A common question when presented with an opportunity. Here’s the issue.

Gaining something isn’t the always the ideal outcome of an opportunity.

Losing may be what you’re actually looking to experience.

For example, I meditate every day to reinforce my capacity for equanimity.

I also do it to shed any tendency to emotionally react to things.

When I became a parent I learned to let go of many things to stop driving myself crazy with self doubt and criticism.

I invite you to share things you had to let go of to be a more effective parent:

Knowing everything – our heads are loaded with opinions supercharged by emotion. When the emotion is stirred we vomit opinions all over our kids in the least effective way. Virtually guaranteeing we’ll be dismissed as irrational by our kids.

Drama – Worst case scenarios are useful for helping you to see how out of hand a worry driven imagination can become. But when used to try and instill fear, e.g. “If you stay on this path you’re gonna end up blah, blah, blah.”

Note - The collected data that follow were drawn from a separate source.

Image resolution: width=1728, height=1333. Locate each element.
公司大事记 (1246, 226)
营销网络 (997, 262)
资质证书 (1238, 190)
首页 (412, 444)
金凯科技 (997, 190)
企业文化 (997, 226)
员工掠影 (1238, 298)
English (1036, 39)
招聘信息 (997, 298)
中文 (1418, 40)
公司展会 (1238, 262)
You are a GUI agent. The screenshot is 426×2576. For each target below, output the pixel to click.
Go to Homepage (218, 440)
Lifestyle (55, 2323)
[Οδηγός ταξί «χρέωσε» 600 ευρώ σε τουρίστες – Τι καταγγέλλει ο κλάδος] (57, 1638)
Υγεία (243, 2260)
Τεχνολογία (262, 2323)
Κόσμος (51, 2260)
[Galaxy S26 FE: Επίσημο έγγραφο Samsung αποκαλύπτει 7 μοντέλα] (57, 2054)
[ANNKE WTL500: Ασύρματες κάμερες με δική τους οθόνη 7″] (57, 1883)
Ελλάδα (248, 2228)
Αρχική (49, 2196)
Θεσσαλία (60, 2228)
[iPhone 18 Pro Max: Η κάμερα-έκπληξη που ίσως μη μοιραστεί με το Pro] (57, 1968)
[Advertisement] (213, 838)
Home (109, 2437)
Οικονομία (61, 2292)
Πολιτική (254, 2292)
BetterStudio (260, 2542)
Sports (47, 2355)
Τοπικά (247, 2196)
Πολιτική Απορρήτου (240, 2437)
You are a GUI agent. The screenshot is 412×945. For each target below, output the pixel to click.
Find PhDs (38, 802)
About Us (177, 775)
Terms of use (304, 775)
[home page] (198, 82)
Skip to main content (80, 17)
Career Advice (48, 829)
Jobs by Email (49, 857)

These scenarios can seem unrealistic to a young kid with no point of reference to help them appreciate what you’re talking about.

What is a good teacher is natural consequences.

Rescuing – I set myself up for a huge fall when I believed I could protect my boys from pain and suffering.

You simply can’t protect your child from the human condition or naive, short sighted, often impulsive decisions kids make.

Your adult brain functions at a different level of emotional maturity (hopefully) and self discipline than your child.

You’ve achieved that in part due to simple biology. Which means, your child’s brain isn’t as developed as yours so don’t make the mistake of thinking your child can simply grow up, so to speak.

Being the Hero – I used to want to impress my boys and everyone else for that matter. That was my ego and insecurities talking.

Nowadays I want to model how much more fully you can experience life by just being human.

By letting go of the fear of taking risks and replacing it with a yearning for discovery and growth.

Show your kids how to learn and grow instead of demanding it.

I think you’ll like those results better.